Start of Input data

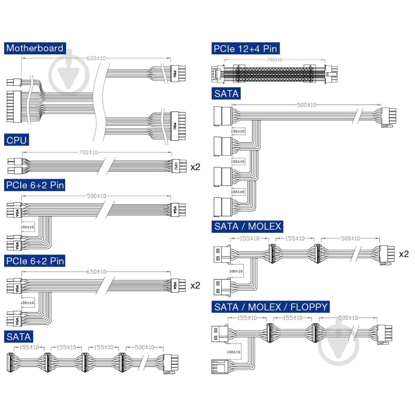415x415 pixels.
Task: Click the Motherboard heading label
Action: coord(35,48)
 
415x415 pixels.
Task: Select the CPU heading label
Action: coord(17,140)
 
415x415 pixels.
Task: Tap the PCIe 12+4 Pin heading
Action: coord(245,49)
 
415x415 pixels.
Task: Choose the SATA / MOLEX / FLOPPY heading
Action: coord(271,307)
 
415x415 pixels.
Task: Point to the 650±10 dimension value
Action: coord(97,272)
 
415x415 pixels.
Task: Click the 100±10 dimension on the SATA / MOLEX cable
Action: coord(236,271)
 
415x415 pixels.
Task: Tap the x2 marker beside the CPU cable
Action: coord(195,167)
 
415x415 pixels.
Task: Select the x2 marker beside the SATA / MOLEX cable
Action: coord(403,254)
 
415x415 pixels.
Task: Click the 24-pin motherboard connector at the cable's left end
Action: coord(14,107)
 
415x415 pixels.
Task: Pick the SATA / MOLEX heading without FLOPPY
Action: coord(248,227)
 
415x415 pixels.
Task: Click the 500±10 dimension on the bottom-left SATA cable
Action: coord(144,347)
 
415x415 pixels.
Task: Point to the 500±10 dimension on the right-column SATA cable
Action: coord(306,105)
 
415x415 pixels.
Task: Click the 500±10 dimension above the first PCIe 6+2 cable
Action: coord(97,196)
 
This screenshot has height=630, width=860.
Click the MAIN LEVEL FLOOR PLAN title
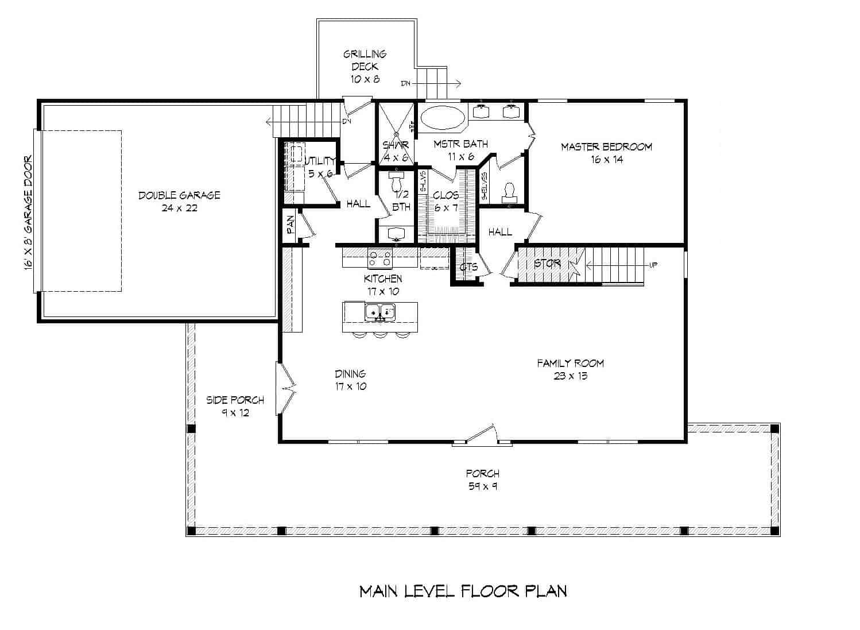pos(463,591)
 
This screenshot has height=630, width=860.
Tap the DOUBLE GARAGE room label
pos(179,195)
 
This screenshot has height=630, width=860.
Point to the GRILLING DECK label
pos(365,60)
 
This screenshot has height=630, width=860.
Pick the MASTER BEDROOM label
pos(606,147)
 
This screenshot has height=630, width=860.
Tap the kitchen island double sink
pos(380,312)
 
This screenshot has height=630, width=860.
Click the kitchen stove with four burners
pos(379,258)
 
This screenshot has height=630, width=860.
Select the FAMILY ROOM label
pos(570,363)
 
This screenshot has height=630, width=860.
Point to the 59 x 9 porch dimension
pos(482,486)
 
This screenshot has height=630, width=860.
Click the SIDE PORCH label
pos(235,400)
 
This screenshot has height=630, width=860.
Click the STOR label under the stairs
pos(547,264)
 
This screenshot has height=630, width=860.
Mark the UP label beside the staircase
pos(653,265)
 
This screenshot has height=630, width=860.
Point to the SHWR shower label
pos(396,145)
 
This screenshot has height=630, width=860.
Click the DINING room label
pos(350,374)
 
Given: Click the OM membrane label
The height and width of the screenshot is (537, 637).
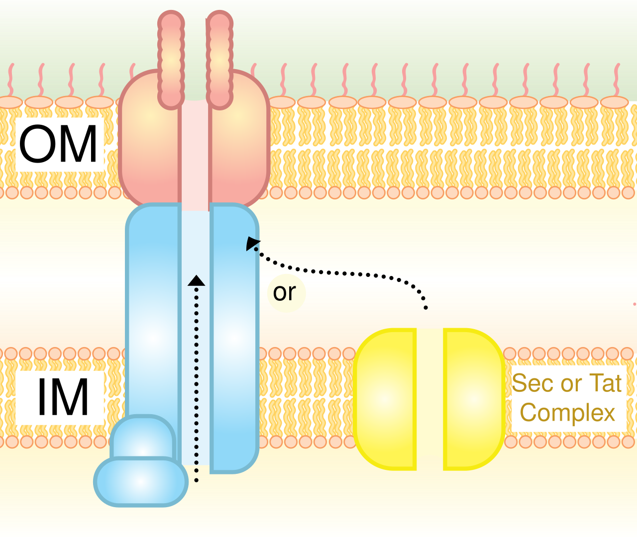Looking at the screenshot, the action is point(58,144).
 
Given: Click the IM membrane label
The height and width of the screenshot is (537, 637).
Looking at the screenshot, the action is point(63,397).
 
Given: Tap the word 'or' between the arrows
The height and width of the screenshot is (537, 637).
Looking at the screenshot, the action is point(284,292).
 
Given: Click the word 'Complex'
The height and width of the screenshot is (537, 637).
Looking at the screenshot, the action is point(567,413).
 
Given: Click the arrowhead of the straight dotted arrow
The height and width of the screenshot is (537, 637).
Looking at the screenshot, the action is point(196,281).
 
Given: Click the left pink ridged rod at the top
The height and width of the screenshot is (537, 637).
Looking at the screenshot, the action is point(171,60).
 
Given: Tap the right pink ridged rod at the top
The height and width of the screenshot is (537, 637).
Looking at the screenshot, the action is point(219,60).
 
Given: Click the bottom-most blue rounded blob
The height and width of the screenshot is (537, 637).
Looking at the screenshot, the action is point(141,481).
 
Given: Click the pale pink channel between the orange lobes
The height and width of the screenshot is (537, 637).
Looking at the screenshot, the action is point(195,156).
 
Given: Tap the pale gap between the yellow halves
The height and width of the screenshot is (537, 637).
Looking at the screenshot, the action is point(430,399).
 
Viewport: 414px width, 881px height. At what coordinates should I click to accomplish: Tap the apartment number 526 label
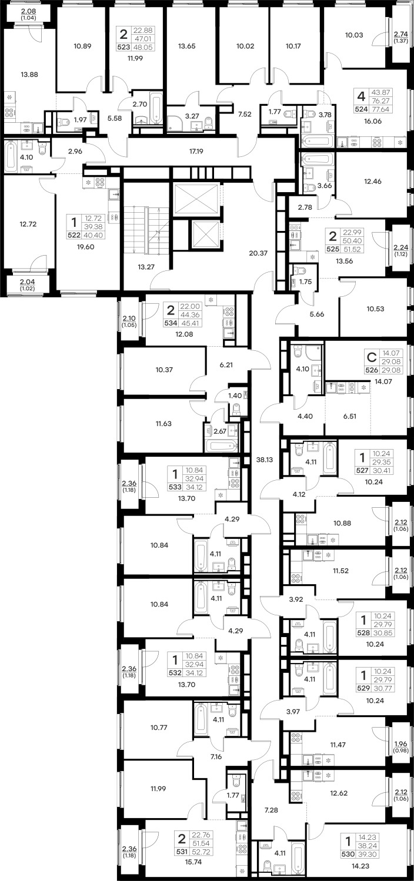372,370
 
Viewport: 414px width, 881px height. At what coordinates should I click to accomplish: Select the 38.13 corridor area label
265,459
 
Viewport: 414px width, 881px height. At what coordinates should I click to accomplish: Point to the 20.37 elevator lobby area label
258,253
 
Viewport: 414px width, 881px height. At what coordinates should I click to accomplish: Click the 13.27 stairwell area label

End of Input data

> Exercise
Reproduce every line of the data from its beginning through the line containing "Action: coord(195,167)", inclusive, multiplying each coordinate value by 2.2 and rounding to the nearest whole number, with halves rounded up. Leave all other numbers unchanged, and omit the picture markers.

> Solution for this task
415x415 pixels.
Task: Click the Motherboard heading label
Action: coord(77,106)
 
415x415 pixels.
Task: Select the CPU heading label
Action: coord(37,308)
 
415x415 pixels.
Task: Tap the PCIe 12+4 Pin heading
Action: coord(539,108)
 
415x415 pixels.
Task: Choose the SATA / MOLEX / FLOPPY heading
Action: coord(596,675)
 
415x415 pixels.
Task: Point to the 650±10 dimension value
Action: coord(213,598)
 
415x415 pixels.
Task: Click the 100±10 dimension on the SATA / MOLEX cable
Action: coord(519,596)
 
415x415 pixels.
Task: Tap the x2 marker beside the CPU cable
Action: coord(429,367)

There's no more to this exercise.